Prompt — After locating the line that contains "Screen dimensions: 943x630" in the material below, copy that line and each one following it, exactly, up to the last line. Pictures stay out.

The records —

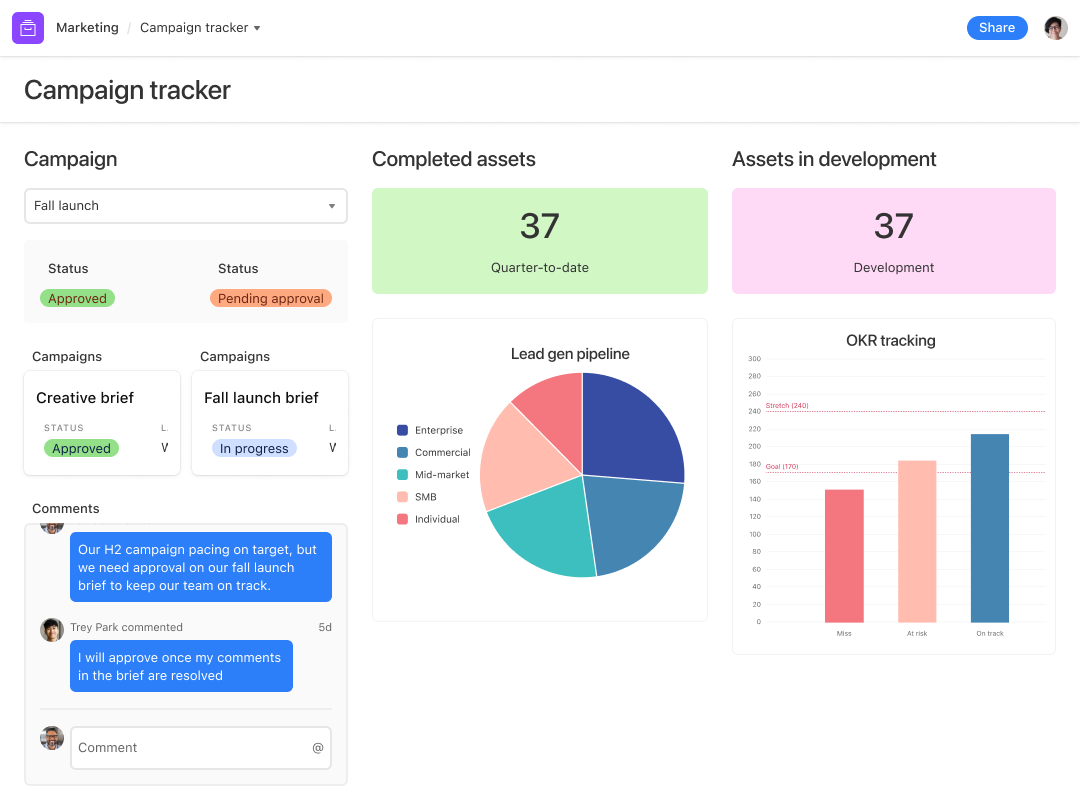
Task: Click the SMB pink color swatch
Action: [x=404, y=497]
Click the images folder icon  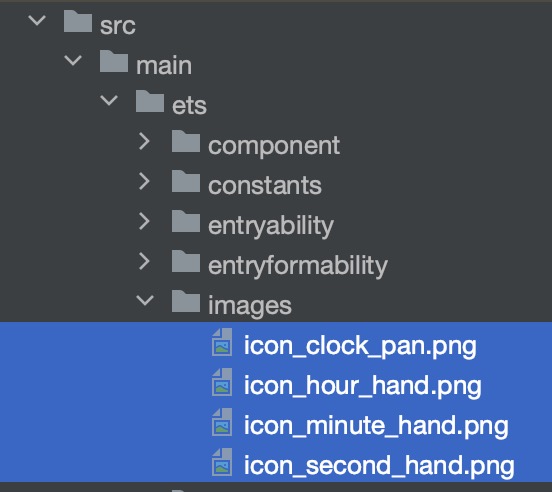[186, 301]
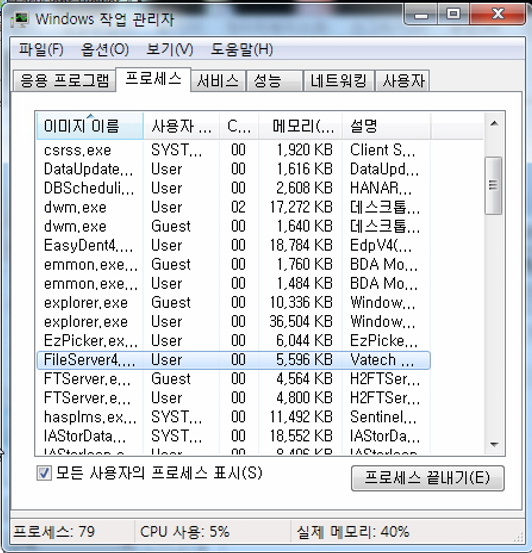
Task: Click the process list scrollbar thumb
Action: 494,186
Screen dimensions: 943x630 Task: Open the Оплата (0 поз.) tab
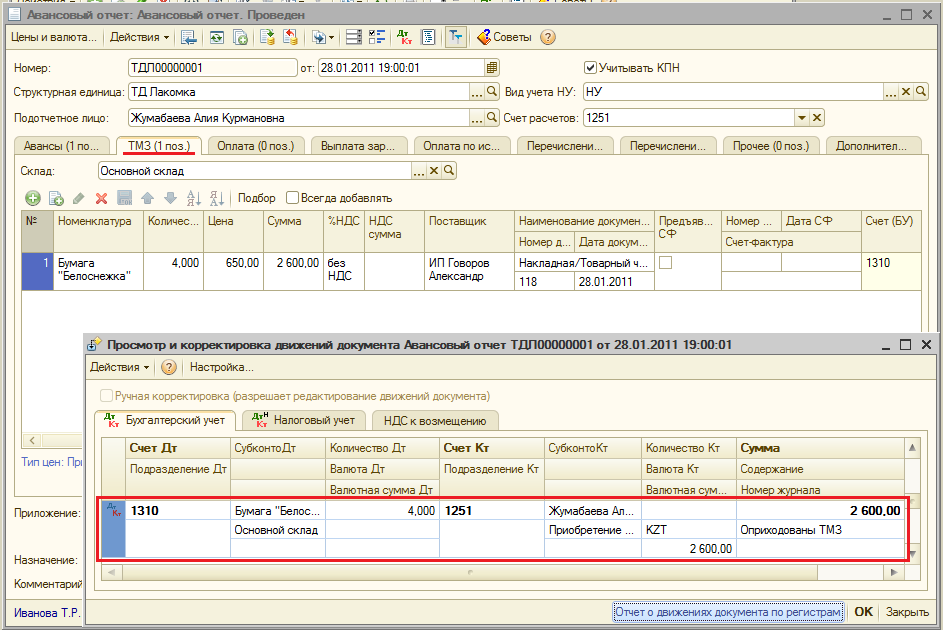(x=256, y=146)
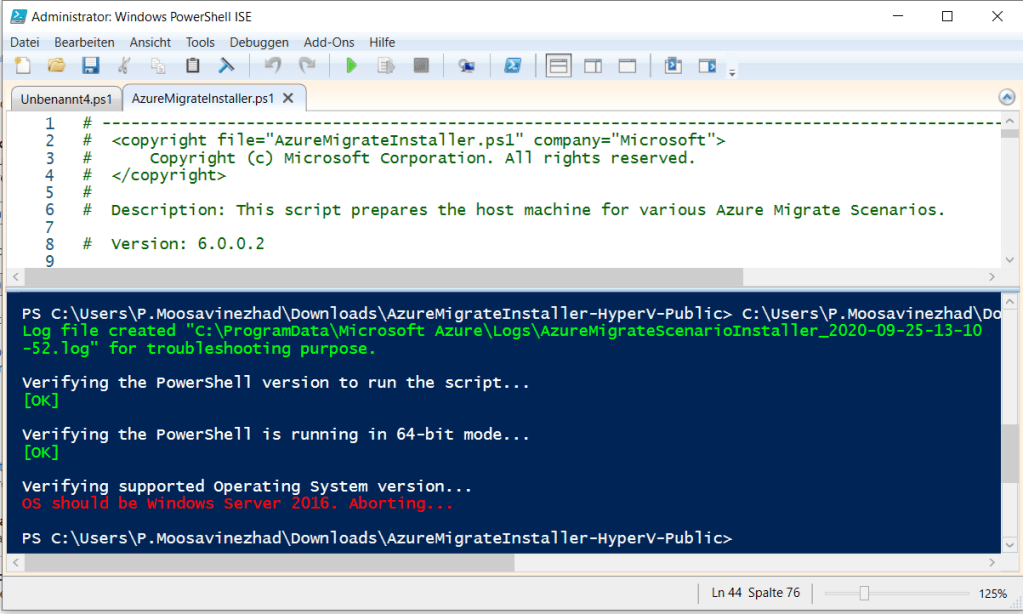Open the New remote PowerShell tab icon
Viewport: 1023px width, 614px height.
[x=466, y=66]
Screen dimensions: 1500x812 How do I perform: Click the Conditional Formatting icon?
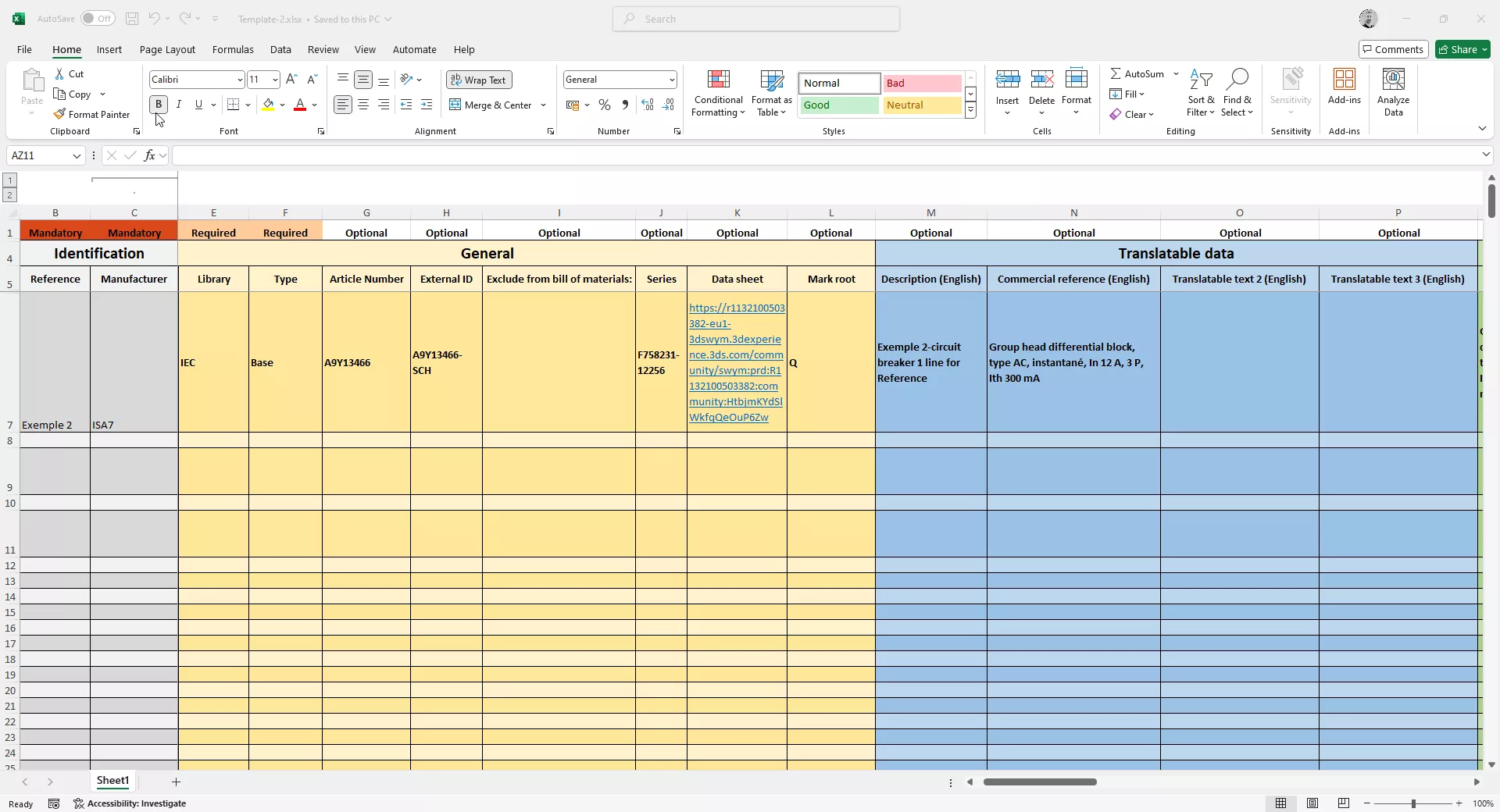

Task answer —
Screen dimensions: 943x630 Task: Open the Оплата (0 поз.) tab
(x=256, y=146)
Open the New remote PowerShell tab icon
Viewport: 1023px width, 614px height.
[x=466, y=66]
Screen dimensions: 1500x812 How do I perform: Click the Conditional Formatting icon?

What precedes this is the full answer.